To examine visual SRs in art organizations’ Instagram photos, this study identifies the key elements of these representations. The primary focus is to observe what the photos are generally about and what objects are mainly represented in the photos. Moreover, this study examines the embedded words in the photos. These observations are expected to provide insights into the general aspect of the SRs conveyed in art organizations’ Instagram photos. In addition to the general aspects, the detailed aspects of visual SRs can be investigated by dissecting the visual SRs into segments. In other words, visual SRs can be examined not only at the total dataset level but also at the subset levels that may reveal another aspect of SRs. These detailed segments of visual SRs have rarely been explored in the literature on visual SRs. Clustering and correspondence analysis (CA) can be used for this purpose (see the Methods section for details).

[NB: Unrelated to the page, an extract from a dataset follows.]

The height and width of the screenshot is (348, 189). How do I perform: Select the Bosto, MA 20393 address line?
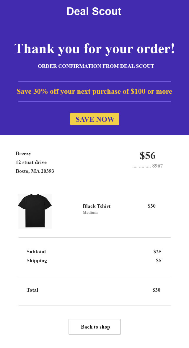(x=35, y=171)
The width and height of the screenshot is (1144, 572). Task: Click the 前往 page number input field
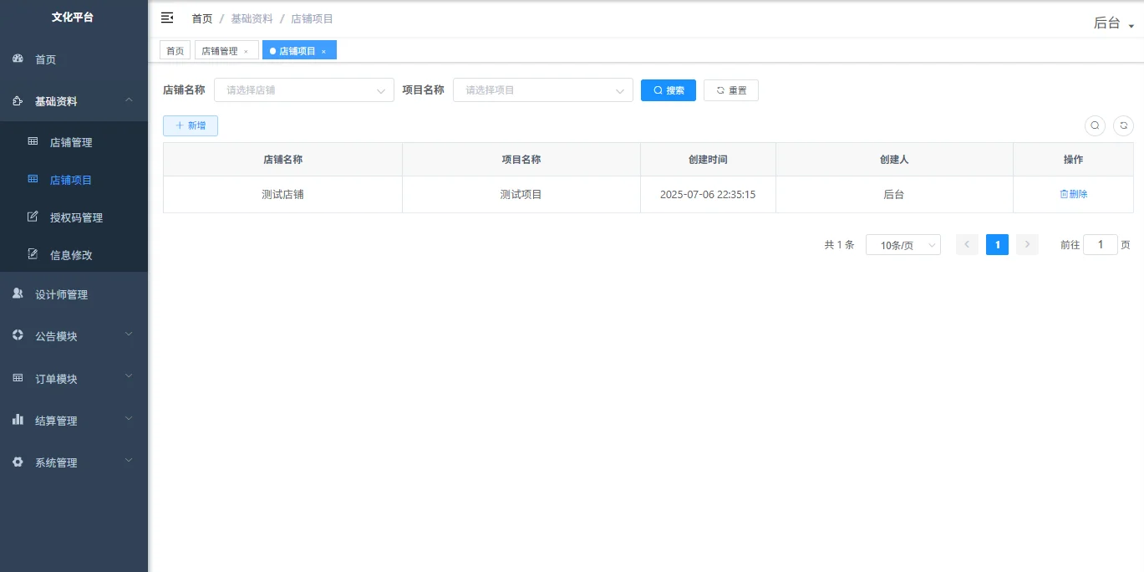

Based on the previous studies reviewed above, this study raises the following research questions (RQs):
Method
Research Sample and Data Gathering
Lists of art organizations were acquired from the websites of the National Endowment for the Arts (https://www.arts.gov/state-and-regional-arts-organizations) and the Council for Art Education (https://councilforarteducation.org/resources/art-centers-and-associations/) of the United States. From these lists, state/jurisdictional art agencies and nonprofit art organizations were selected. Instagram account of each organization was then obtained from its official website. Instagram was selected because it is one of the representative photo-centric social media. Organizations with no or inactive (with less than 30 uploaded photos) accounts were excluded from the research sample. As a result, 348 accounts of art organizations were selected for analysis.

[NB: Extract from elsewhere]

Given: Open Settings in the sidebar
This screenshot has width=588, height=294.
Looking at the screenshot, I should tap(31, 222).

The data were gathered using the Instagram-Scraper-2021 program (https://github.com/aahouzi/Instagram-Scraper-2021), which extracts data from the HTTP Archive (HAR) file that contains traces of interactions between a web browser and a website. The profile page of a given account was opened with a web browser, scrolled down by page five times to generate additional interactions between the web browser and the website. The resulting HAR file was saved, and the photos were obtained from the file. Approximately 15 photos were displayed on each page (profile and scrolled pages), and the most recent 90 photos were initially aimed to be collected. When the number of uploaded photos was fewer than 90 in some accounts, all photos in the accounts were gathered. As a result, 27,873 photos (M = 80.095, SD = 8.891) were collected and used for analysis.
Determining the Content of Photos
The content of a given photo was determined using the Image Analysis function of Microsoft Azure AI Vision services (https://learn.microsoft.com/azure/ai-services/computer-vision/overview-image-analysis), which has been used in prior studies for various purpose (Ghermandi, et al., 2022; Malighetti et al., 2020; Peng, 2021; Peng et al., 2024). First, a given photo was categorized based on its content. The pretrained AI determined the taxonomy-based categories; 15 classes in the main category and 86 classes in the subcategory. The main category is used, which has the following classes: abstract, animal, building, dark, drink, food, indoor, others, outdoor, people, plant, object, sky, text, and transportation. Next, content tags based on recognizable objects, living beings, scenery, and actions in a given photo were obtained. A tag is accompanied by a confidence score, indicating its degree of correspondence with the photo content. These two kinds of results from a photo were aggregated at the respective levels of total photos, photos in each cluster (described in a later section), and photos in an account: the proportion of photos in each content class was assessed, and the average confidence score of each content tag was obtained.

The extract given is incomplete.